# Task directions
Within the records below, reproduce without change the lines from the line that has "Francavilla al Mare, previsioni" through the line that has "Contattaci (789, 1292)", and only those.

# Record extracts

########

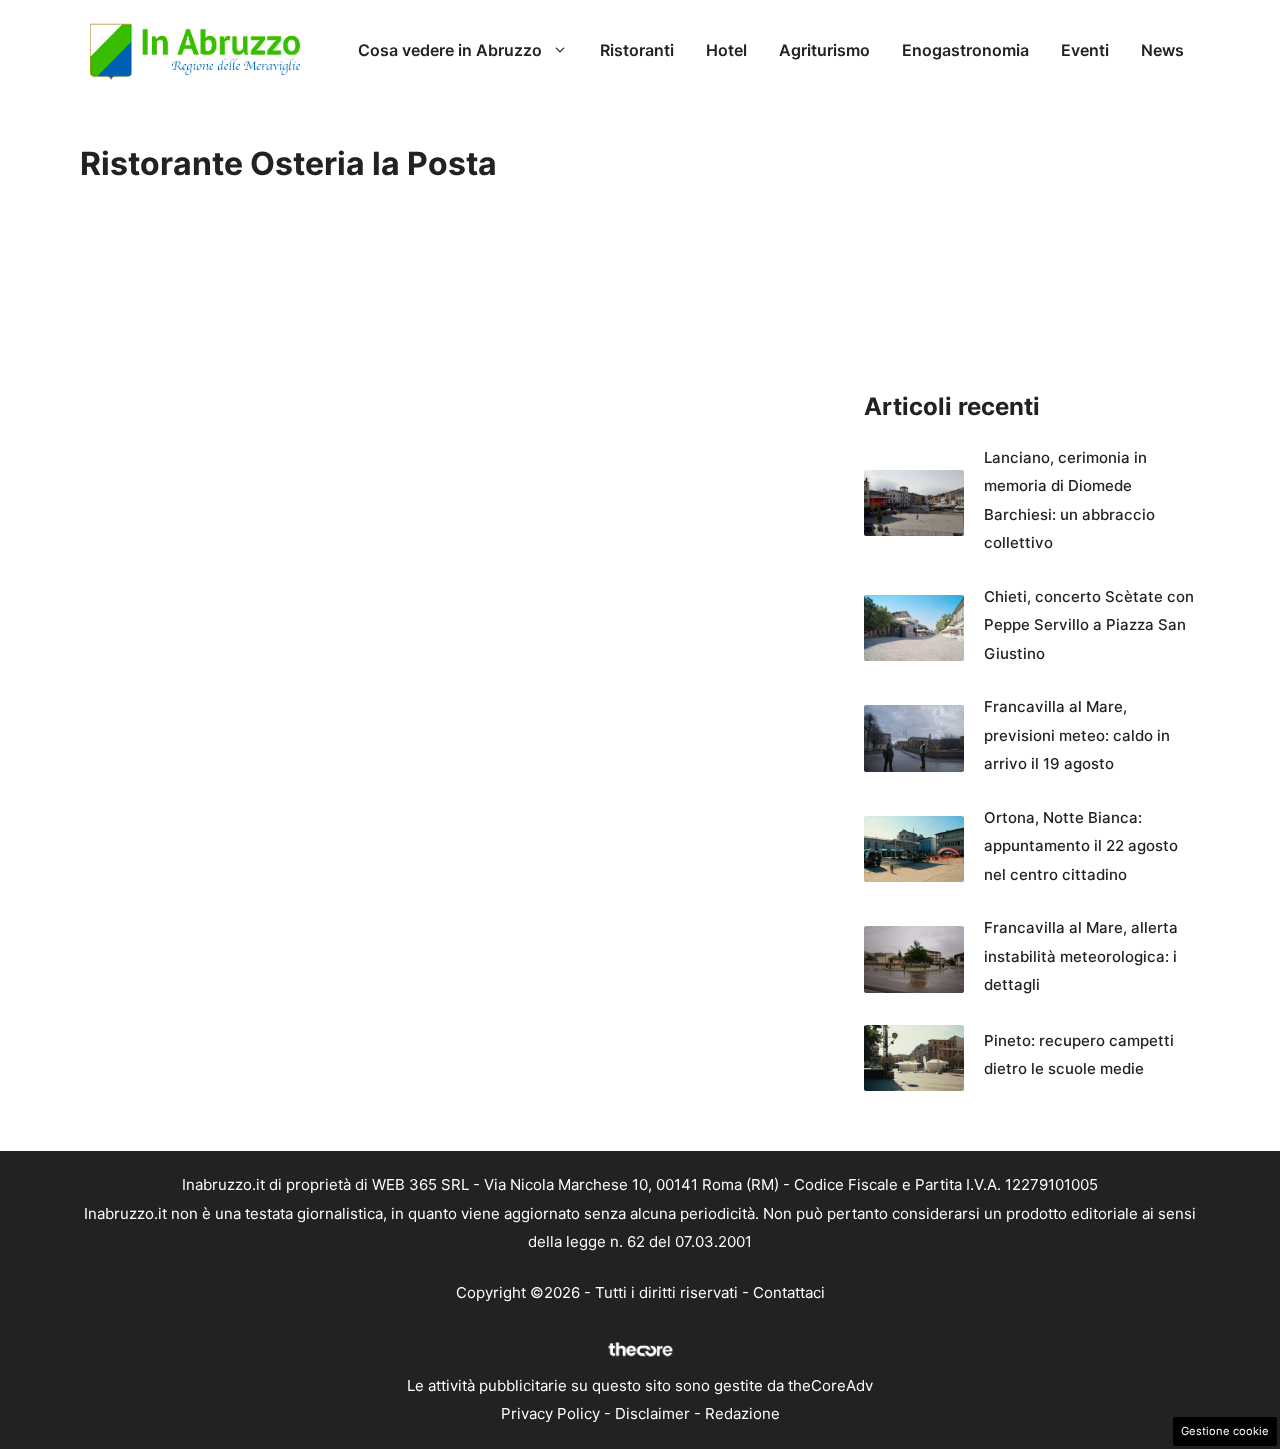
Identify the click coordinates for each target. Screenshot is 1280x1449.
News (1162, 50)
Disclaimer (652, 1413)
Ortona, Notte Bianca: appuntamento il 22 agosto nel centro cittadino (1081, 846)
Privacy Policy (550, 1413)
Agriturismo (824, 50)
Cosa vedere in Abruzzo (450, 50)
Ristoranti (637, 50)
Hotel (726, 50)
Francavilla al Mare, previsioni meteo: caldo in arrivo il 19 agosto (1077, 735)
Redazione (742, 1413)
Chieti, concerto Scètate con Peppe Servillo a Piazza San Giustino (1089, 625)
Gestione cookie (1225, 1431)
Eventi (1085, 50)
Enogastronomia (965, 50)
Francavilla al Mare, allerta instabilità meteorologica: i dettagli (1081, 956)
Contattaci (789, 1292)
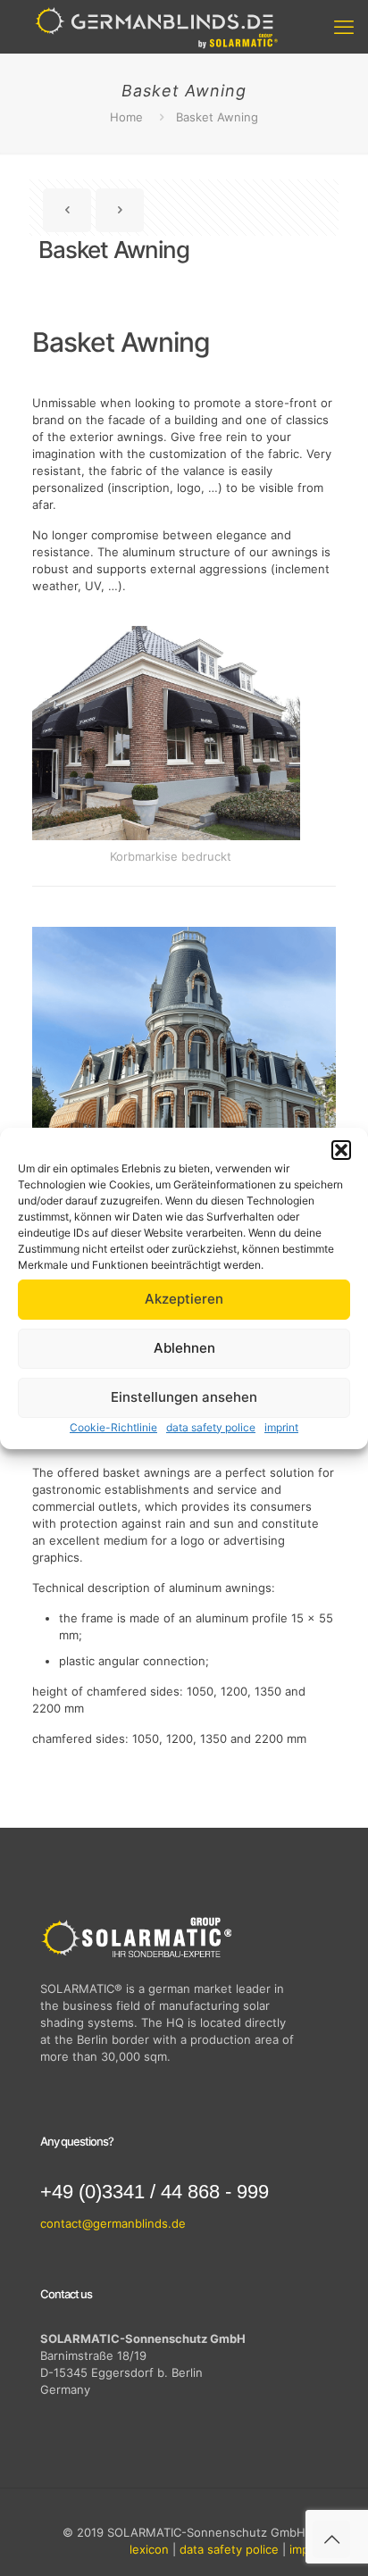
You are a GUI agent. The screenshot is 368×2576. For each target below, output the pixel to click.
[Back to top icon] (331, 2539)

########

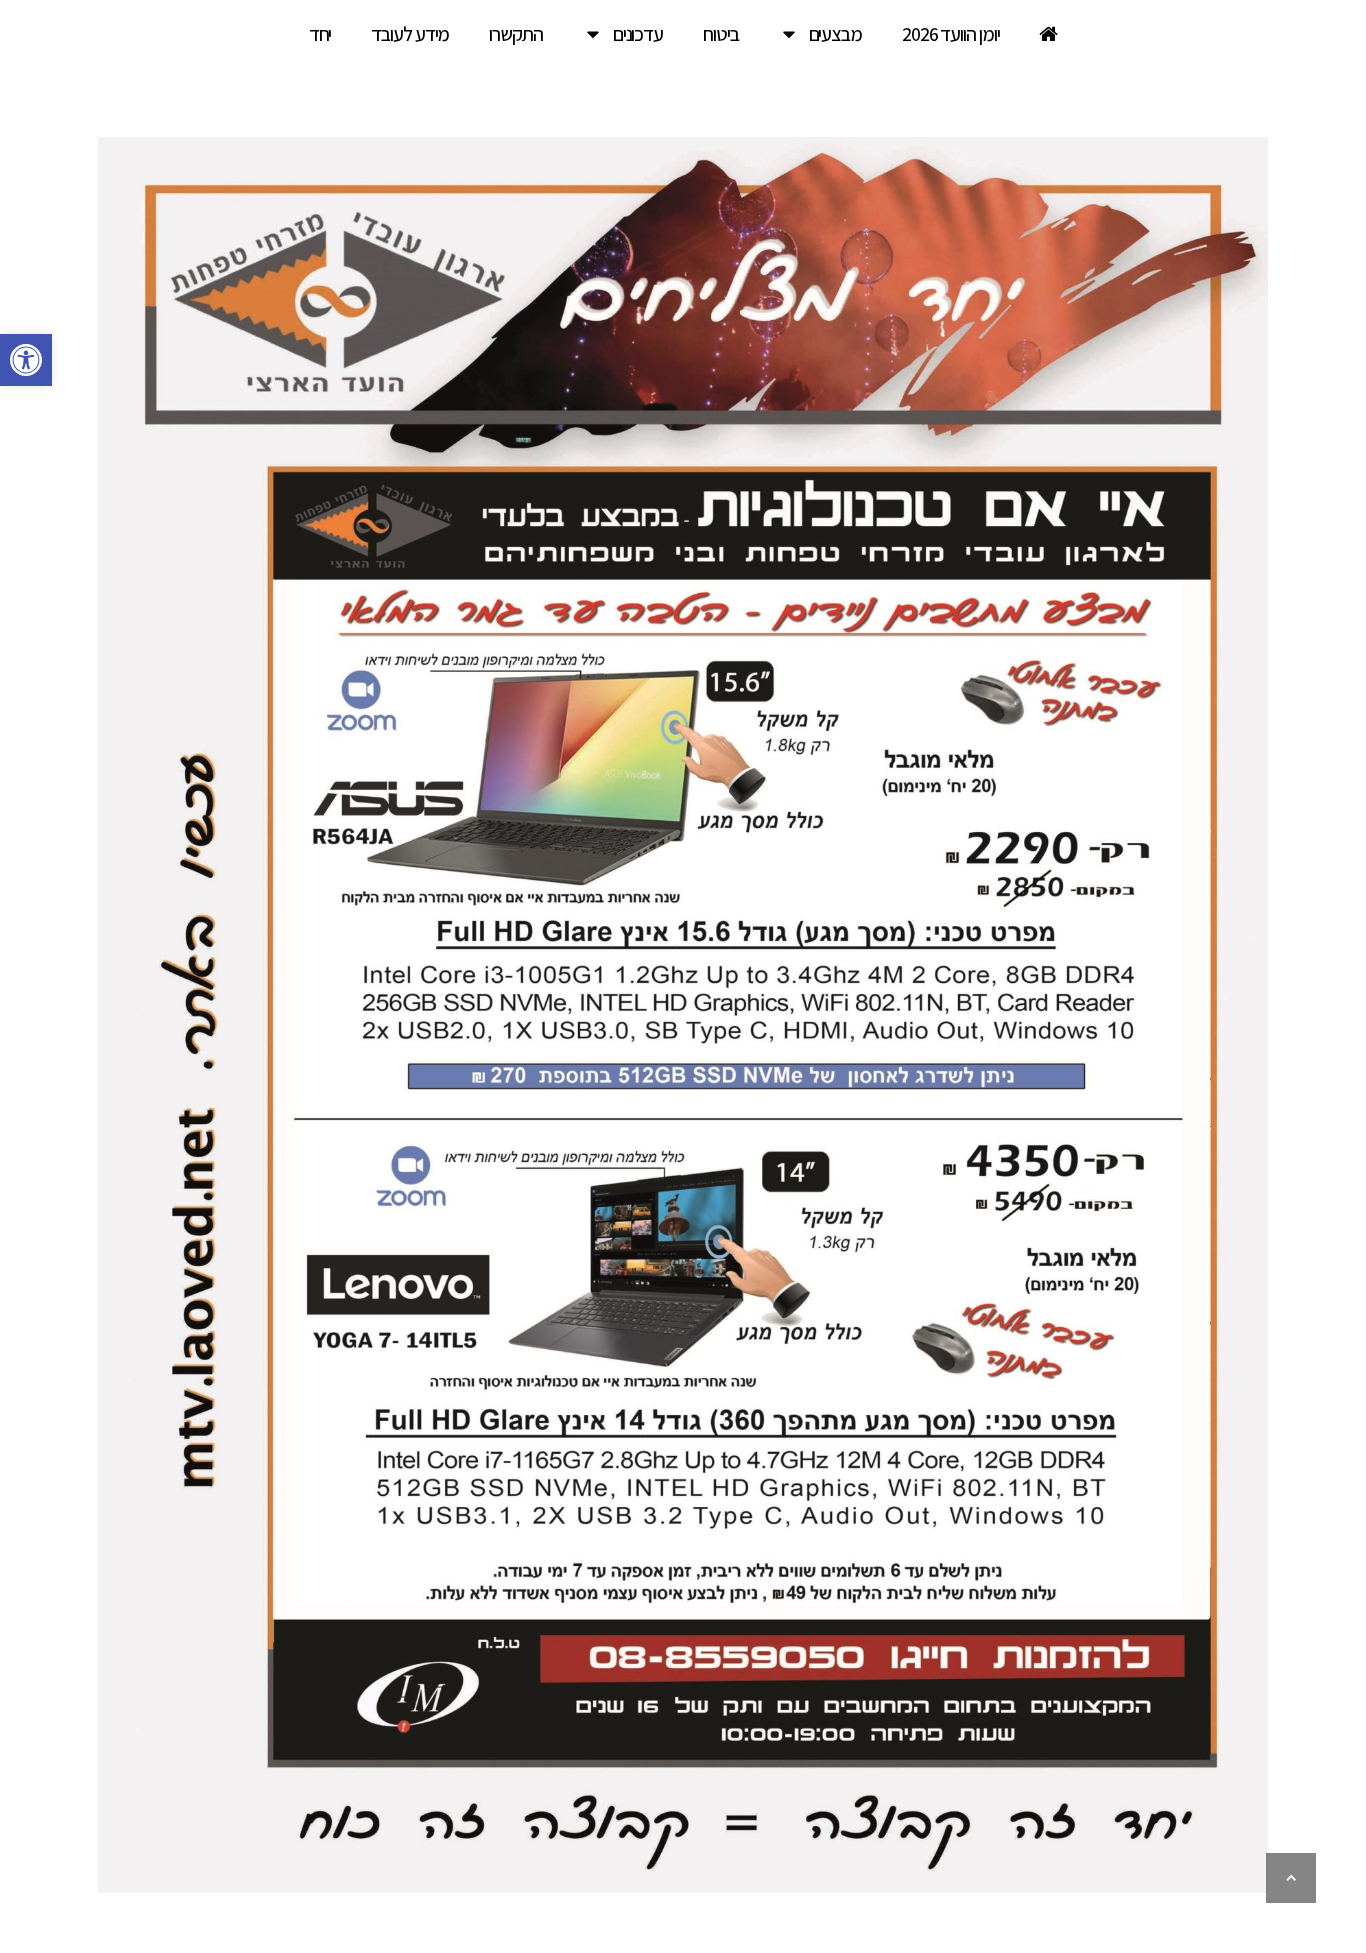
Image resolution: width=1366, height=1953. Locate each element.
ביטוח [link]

########

# Answer to the exercise
Francavilla al Mare, previsioni meteo: caldo in arrivo il 19 agosto (1077, 735)
Redazione (742, 1413)
Chieti, concerto Scètate con Peppe Servillo a Piazza San Giustino (1089, 625)
Gestione cookie (1225, 1431)
Eventi (1085, 50)
Enogastronomia (965, 50)
Francavilla al Mare, allerta instabilità meteorologica: i dettagli (1081, 956)
Contattaci (789, 1292)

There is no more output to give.